START The records
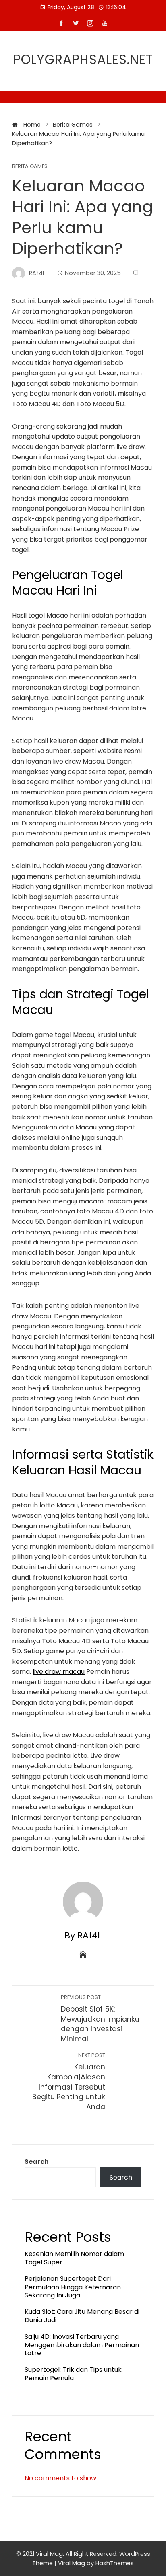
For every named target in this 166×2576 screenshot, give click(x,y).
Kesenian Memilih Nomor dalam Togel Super (74, 2258)
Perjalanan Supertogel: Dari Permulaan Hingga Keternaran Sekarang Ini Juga (73, 2287)
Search (37, 2161)
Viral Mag (71, 2563)
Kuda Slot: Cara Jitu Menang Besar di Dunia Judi (82, 2316)
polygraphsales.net (83, 59)
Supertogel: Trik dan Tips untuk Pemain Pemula (73, 2374)
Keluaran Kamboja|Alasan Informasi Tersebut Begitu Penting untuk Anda (68, 2081)
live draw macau (59, 1671)
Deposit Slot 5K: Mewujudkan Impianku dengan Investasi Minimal (100, 2019)
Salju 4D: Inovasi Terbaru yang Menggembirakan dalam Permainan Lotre (82, 2345)
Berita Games (30, 166)
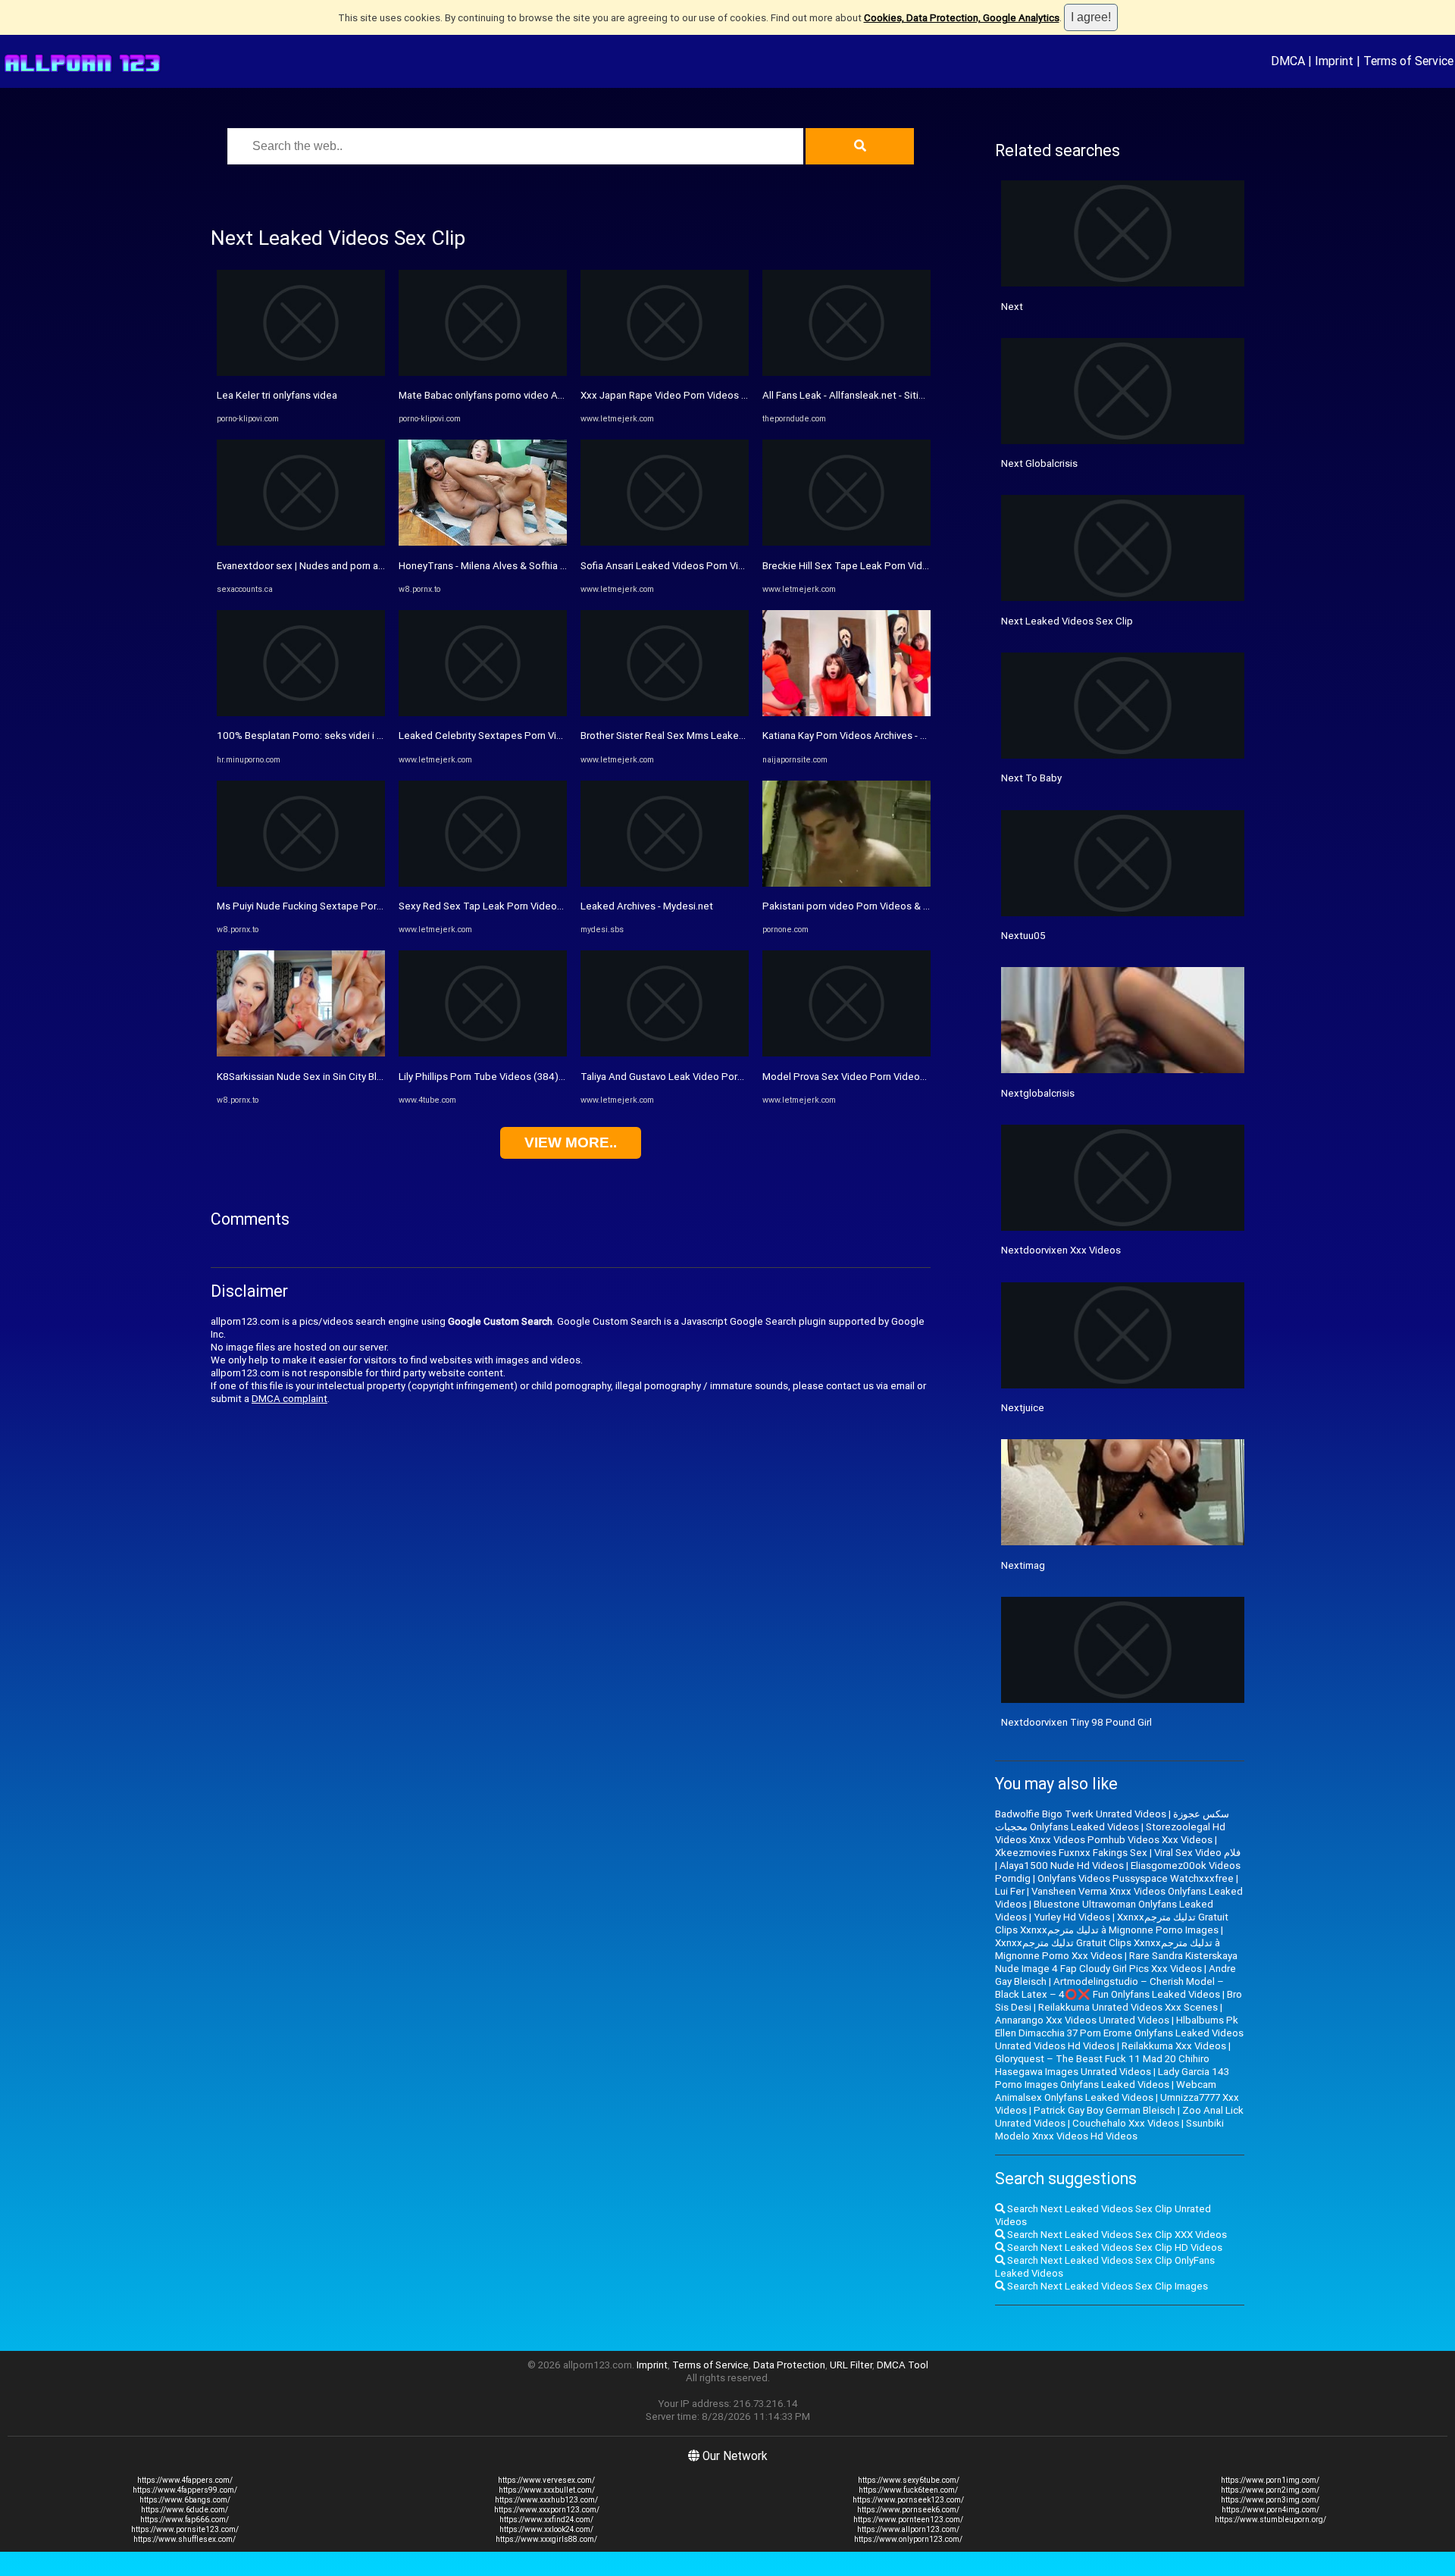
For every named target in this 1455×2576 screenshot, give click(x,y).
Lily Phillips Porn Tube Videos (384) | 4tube (496, 1076)
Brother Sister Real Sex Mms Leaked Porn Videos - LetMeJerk (719, 735)
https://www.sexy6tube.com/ (908, 2480)
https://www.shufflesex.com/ (184, 2539)
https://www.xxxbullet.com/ (547, 2490)
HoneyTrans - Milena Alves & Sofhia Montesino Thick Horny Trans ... (550, 565)
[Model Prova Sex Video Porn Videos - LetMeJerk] (846, 1053)
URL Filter (851, 2364)
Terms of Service (1408, 60)
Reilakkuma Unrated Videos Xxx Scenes (1128, 2007)
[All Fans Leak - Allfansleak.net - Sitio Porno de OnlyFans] (846, 372)
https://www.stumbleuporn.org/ (1270, 2519)
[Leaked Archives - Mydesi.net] (664, 883)
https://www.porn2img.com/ (1270, 2490)
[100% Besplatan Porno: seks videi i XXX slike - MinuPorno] (301, 712)
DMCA (1288, 60)
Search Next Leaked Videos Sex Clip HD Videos (1113, 2247)
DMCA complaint (289, 1398)
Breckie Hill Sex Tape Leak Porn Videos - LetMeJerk (879, 565)
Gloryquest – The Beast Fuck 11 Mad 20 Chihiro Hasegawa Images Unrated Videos (1102, 2065)
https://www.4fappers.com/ (185, 2480)
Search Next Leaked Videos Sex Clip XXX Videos (1116, 2234)
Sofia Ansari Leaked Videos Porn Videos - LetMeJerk (699, 565)
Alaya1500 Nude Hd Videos (1062, 1865)
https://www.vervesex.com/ (546, 2480)
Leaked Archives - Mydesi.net (646, 906)
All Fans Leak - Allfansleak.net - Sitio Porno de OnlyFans (886, 395)
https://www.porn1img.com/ (1270, 2480)
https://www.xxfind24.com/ (546, 2519)
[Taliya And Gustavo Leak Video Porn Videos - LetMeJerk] (664, 1053)
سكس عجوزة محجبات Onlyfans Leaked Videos (1112, 1820)
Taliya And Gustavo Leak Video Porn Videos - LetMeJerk (707, 1076)
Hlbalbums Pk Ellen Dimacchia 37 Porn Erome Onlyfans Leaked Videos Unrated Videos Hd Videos (1119, 2033)
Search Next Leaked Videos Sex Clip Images (1106, 2286)
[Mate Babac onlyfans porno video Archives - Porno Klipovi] (483, 372)
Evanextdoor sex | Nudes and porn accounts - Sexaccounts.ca (355, 565)
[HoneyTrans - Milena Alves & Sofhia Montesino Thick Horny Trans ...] (483, 542)
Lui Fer (1010, 1891)
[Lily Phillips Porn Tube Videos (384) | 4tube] (483, 1053)
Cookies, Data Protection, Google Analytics (961, 17)
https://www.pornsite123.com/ (185, 2529)
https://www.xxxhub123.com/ (546, 2500)
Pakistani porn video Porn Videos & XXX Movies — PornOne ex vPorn (915, 906)
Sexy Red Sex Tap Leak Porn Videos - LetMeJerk (509, 906)
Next (1012, 306)
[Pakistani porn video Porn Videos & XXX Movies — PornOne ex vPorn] (846, 883)
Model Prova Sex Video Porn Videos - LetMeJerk (872, 1076)
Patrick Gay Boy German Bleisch (1104, 2110)
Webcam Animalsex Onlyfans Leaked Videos (1105, 2091)
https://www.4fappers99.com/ (185, 2490)
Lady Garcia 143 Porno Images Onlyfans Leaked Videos (1112, 2078)
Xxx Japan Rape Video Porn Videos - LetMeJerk (688, 395)
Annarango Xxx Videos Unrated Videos (1082, 2020)
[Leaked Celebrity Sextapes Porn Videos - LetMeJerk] (483, 712)
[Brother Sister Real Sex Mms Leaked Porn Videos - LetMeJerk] (664, 712)
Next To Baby (1031, 778)
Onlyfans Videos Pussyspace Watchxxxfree (1135, 1878)
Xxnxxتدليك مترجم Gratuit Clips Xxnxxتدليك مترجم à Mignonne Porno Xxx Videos (1107, 1949)
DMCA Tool (902, 2364)
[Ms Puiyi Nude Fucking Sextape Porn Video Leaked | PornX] (301, 883)
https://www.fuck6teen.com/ (908, 2490)
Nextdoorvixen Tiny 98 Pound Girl (1076, 1722)
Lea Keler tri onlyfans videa (277, 395)
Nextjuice (1022, 1407)
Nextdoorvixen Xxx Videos (1061, 1250)
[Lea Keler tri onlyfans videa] (301, 372)
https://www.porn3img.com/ (1270, 2500)
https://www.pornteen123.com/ (908, 2519)
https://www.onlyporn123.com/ (908, 2539)
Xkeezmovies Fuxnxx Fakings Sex (1071, 1852)
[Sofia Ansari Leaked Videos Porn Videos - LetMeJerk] (664, 542)
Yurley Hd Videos (1072, 1917)
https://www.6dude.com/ (184, 2510)
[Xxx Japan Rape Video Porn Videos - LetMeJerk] (664, 372)
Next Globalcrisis (1039, 463)
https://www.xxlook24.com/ (546, 2529)
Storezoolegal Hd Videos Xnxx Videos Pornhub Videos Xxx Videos (1110, 1833)
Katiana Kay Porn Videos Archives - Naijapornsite (871, 735)
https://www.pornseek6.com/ (908, 2510)
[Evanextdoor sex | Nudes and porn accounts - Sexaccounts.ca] (301, 542)
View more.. (570, 1142)
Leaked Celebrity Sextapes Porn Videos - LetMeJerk (518, 735)
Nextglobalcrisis (1038, 1093)
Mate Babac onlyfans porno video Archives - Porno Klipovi (527, 395)
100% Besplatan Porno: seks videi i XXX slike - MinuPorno (345, 735)
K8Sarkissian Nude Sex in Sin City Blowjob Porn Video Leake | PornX (369, 1076)
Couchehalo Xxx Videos (1125, 2123)
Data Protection (789, 2364)
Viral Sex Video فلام (1197, 1852)
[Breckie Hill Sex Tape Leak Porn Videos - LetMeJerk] (846, 542)
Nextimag (1023, 1565)
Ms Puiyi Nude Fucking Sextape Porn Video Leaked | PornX (349, 906)
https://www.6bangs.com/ (184, 2500)
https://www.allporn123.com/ (908, 2529)
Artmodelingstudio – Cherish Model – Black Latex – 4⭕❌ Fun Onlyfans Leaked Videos (1109, 1988)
END The records
> Goal of the exercise: Return the span of lines in the data above that opens at the line with "For every named target in this 1455×2576" and closes at the line with "https://www.xxxbullet.com/ (547, 2490)", exactly, ends included, nothing else.

> Response area:
For every named target in this 1455×2576 screenshot, give click(x,y).
Lily Phillips Porn Tube Videos (384) | 4tube (496, 1076)
Brother Sister Real Sex Mms Leaked Porn Videos - LetMeJerk (719, 735)
https://www.sexy6tube.com/ (908, 2480)
https://www.shufflesex.com/ (184, 2539)
https://www.xxxbullet.com/ (547, 2490)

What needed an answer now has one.